Many therapists are not specifically educated and trained in the theories, research and therapeutic approaches to trauma.  Knowing the physiological changes that occur during childhood developmental traumas versus a single event trauma is vital to the creation of the therapeutic environment which must create safety, pacing, self-regulation, containment and resourcing prior to any processing of trauma. 

Although there are differences when trauma occurs in adulthood rather than in childhood (one has been able to develop resources, identity, social skills), the impact of complex trauma often results in feeling overwhelmed, angry, unsafe, withdrawn, anxious, and may affect your sense of purpose and/or identity.
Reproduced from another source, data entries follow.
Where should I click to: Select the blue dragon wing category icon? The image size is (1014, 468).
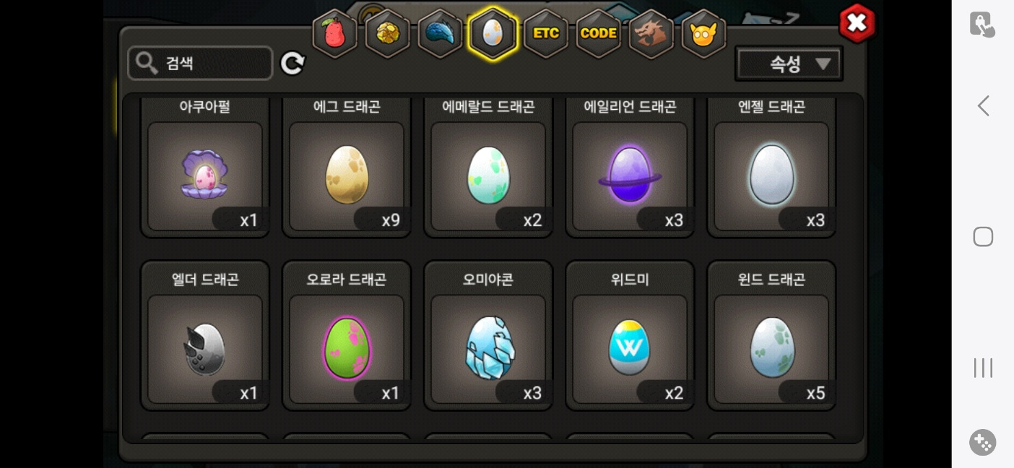click(x=440, y=33)
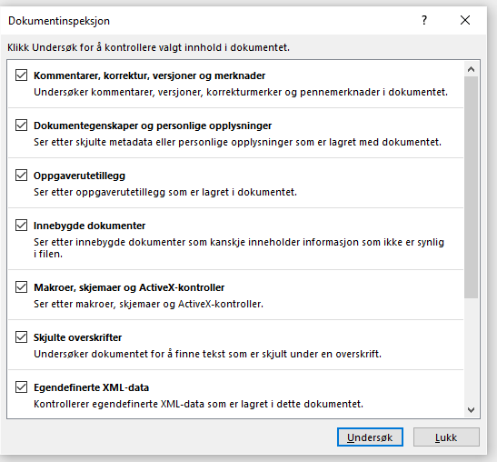497x462 pixels.
Task: Click the scrollbar down arrow
Action: click(471, 410)
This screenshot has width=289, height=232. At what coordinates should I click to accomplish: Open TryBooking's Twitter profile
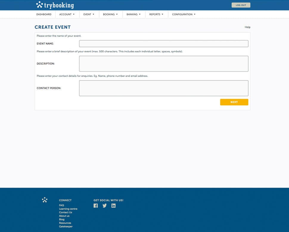(x=105, y=205)
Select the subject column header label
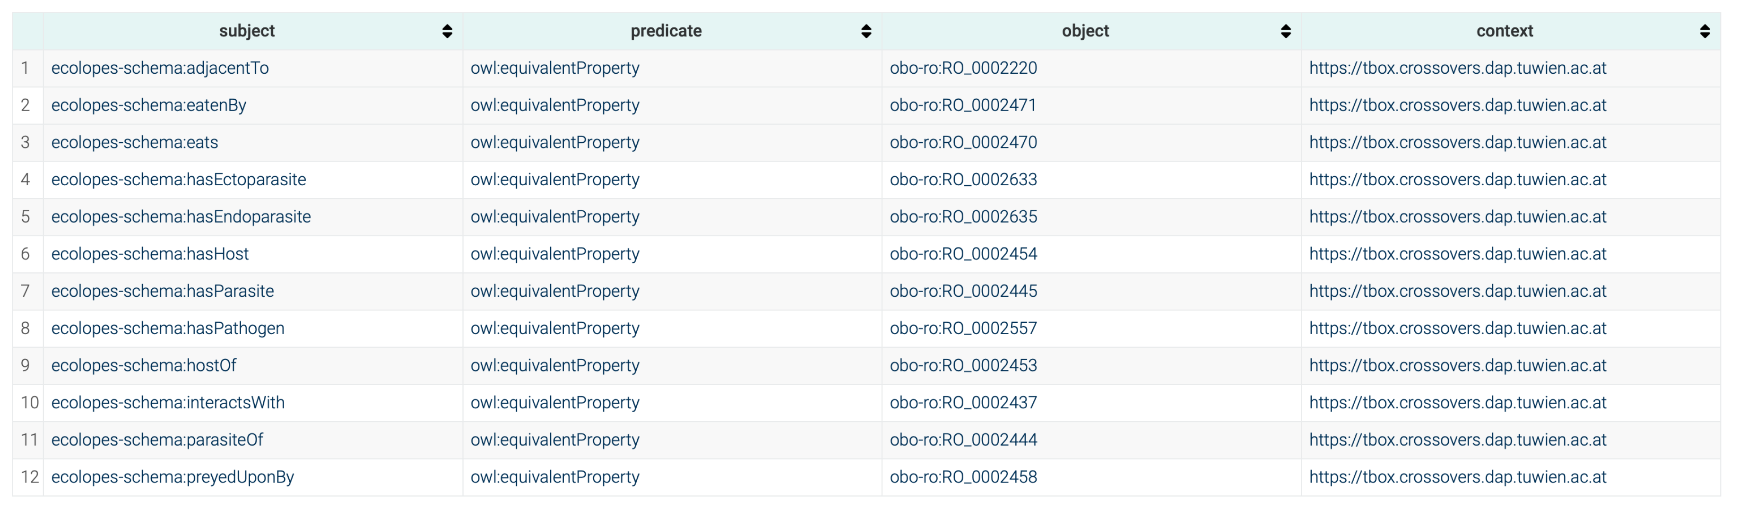 246,31
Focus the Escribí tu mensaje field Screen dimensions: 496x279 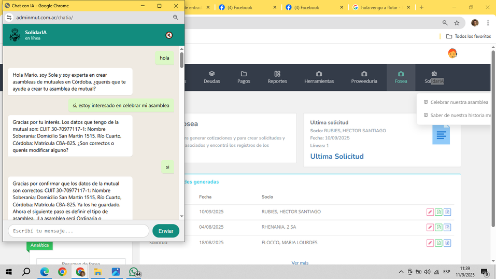pyautogui.click(x=78, y=231)
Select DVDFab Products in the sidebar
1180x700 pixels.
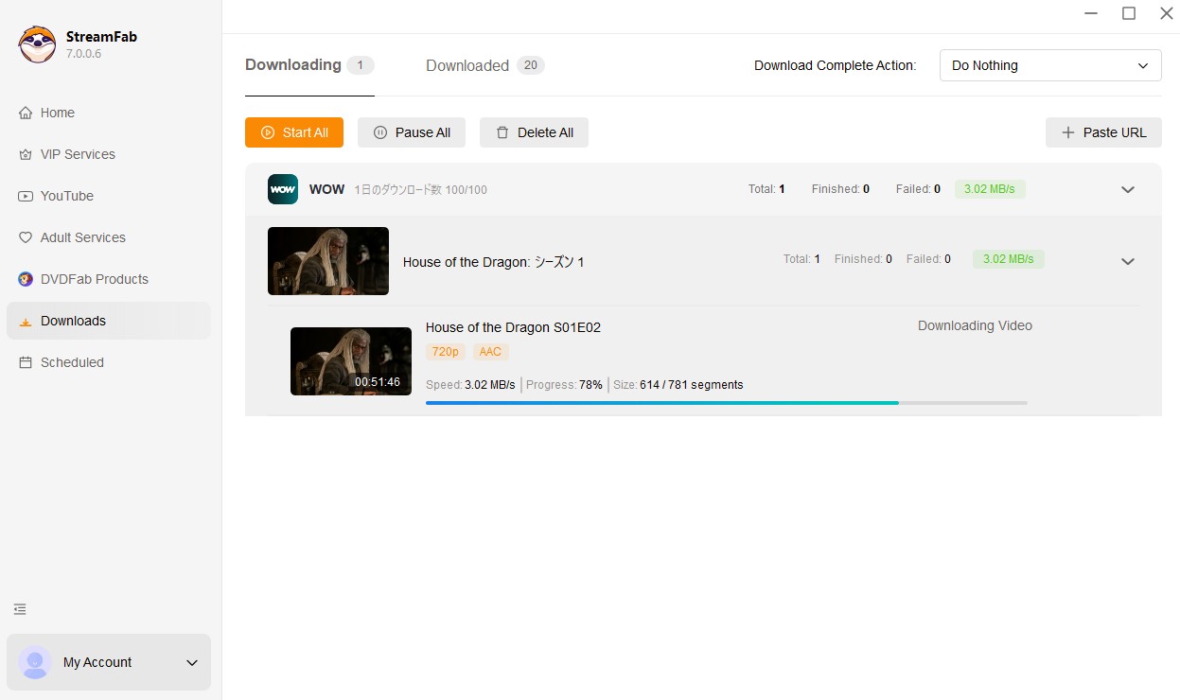pyautogui.click(x=94, y=279)
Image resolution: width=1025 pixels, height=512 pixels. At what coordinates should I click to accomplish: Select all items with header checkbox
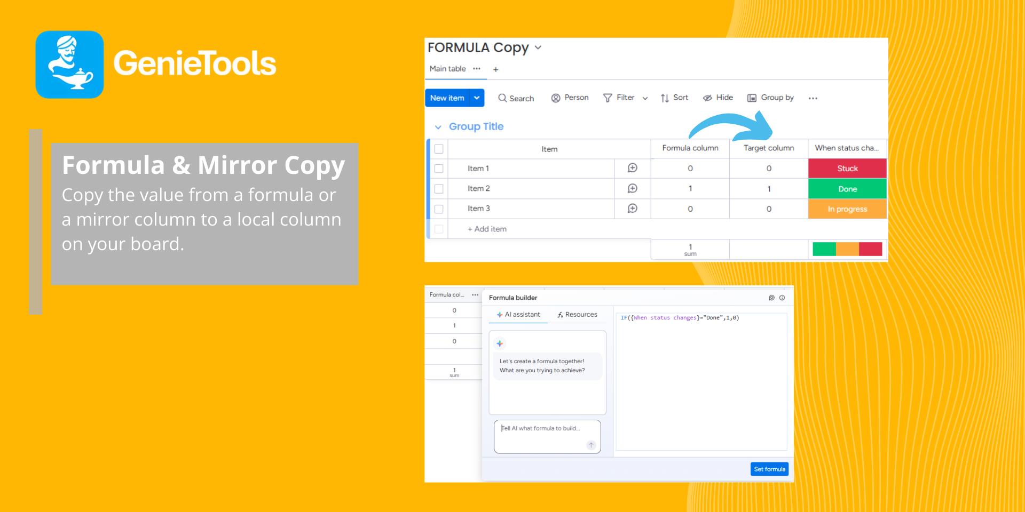tap(439, 149)
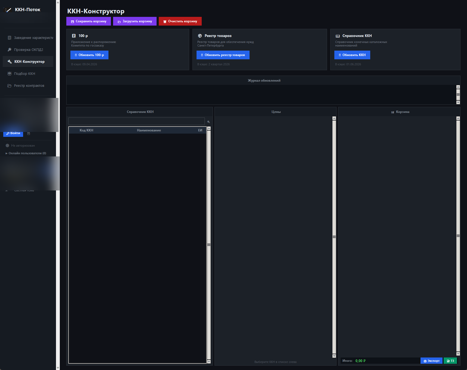Open Проверка ОКПД2 sidebar item
The height and width of the screenshot is (370, 467).
pos(28,50)
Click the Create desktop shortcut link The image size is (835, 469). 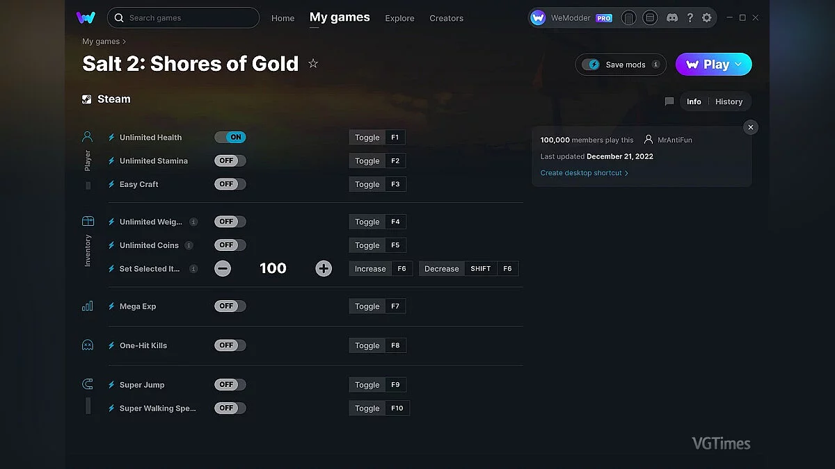point(582,172)
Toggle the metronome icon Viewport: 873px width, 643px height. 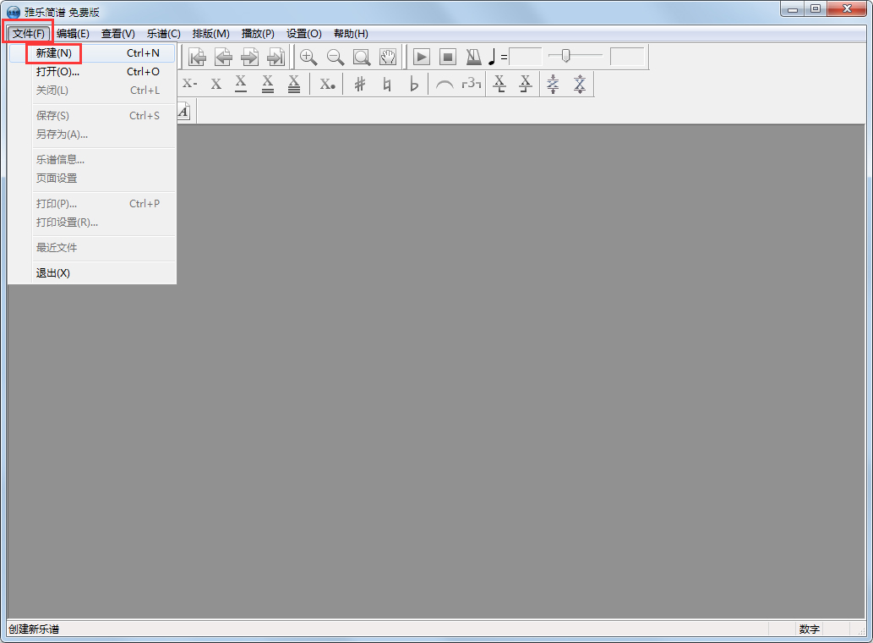(x=473, y=57)
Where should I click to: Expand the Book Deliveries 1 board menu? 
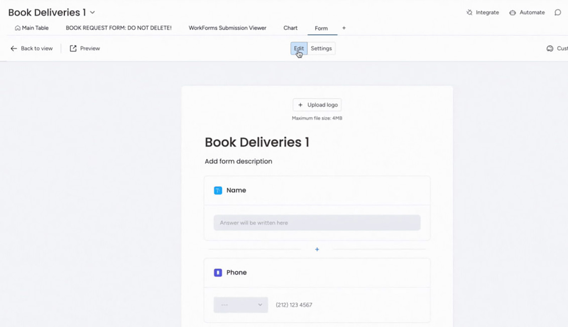point(92,12)
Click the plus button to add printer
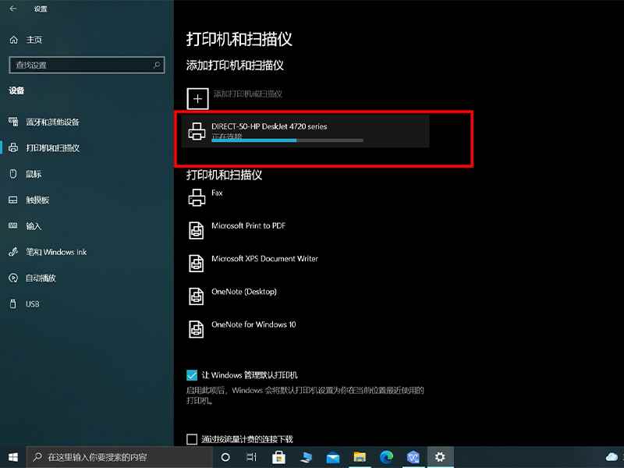 click(x=197, y=98)
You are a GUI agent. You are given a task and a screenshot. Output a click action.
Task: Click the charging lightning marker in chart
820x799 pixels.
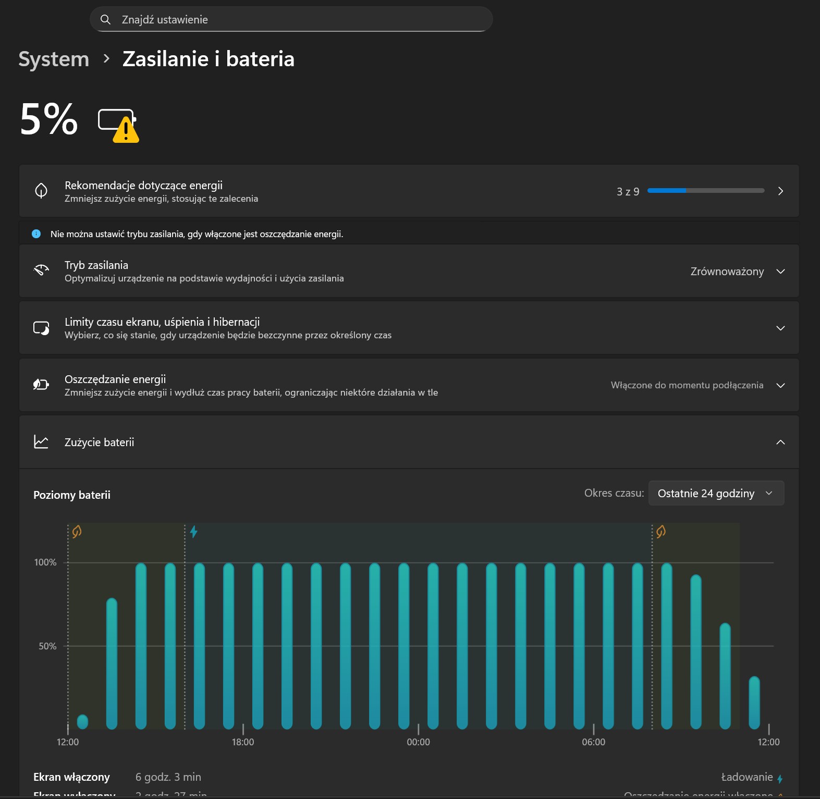[194, 532]
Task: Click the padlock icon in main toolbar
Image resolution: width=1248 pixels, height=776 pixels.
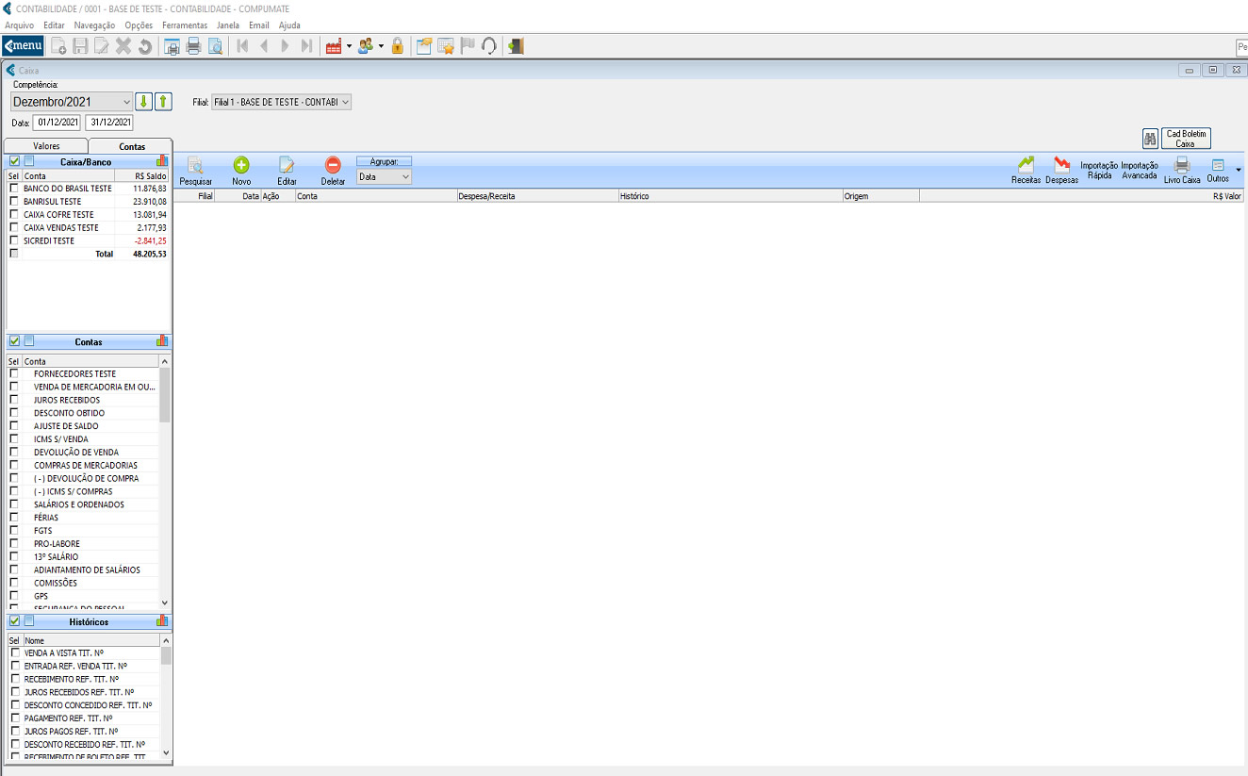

How long have you lived with the aftershocks of trauma? How long have you considered seeking help only to dismiss this important consideration?  How many times has a parent, a partner or a child encouraged you or pleaded with you to seek help? Some people do not realize that the feelings and beliefs about themselves or the conflicts in their relationships stem from accumulated experiences that are not typically defined as “trauma.”  These are the small “t” traumas of relationship misattunement, criticisms, teasing, bullying, parental neglect or depression.

You do not have to suffer with the symptoms of trauma or PTSD.  Trauma does not have to rule your life. You can and deserve to reclaim your self, your interests, your relationships, your work, and the meaning within your life.  Seeking treatment is not a sign of weakness. Indeed, I have always found that those who seek therapy are the most courageous.  It takes strength to turn and face trauma, one’s inner fears, and to confront what is not working and to reach out and ask for help.  

I provide an integrative and collaborative approach in the context of a safe, professional, warm, caring and respectful environment.  I have over 35+ years of hospital, clinic and private practice experience combined.  I draw on object relations and attachment research, theory and practice, which emphasize the quality, context and history of our early relationships. The quality of these early bonds produces patterns of behavior or relationships that are unknowingly replayed in later years. How we feel about ourselves as adults is largely shaped by the relationships and situations we encounter in our development.  How we relate to trauma is determined by our growing up years.  

Additionally, I am trained in the neuroscience of trauma (how trauma changes the brain and body) with specific certification in Attachment Focused-Eye Movement, Desensitization and Reprocessing (AF-EMDR).  I am also an Approved-Consultant and facilitator of trainings. AF-EMDR safely, yet rapidly, moves us through the trauma and achieves symptom reduction and a re-integration of our body, mind, and soul. Additionally, I am a Certified Somatic Experiencing Practitioner. These therapies are well-established, well-researched treatments for trauma recovery.

I am a trained trauma expert skilled in helping to navigate you through traumatic experiences.  You are not alone and seeking therapy takes courage and determination.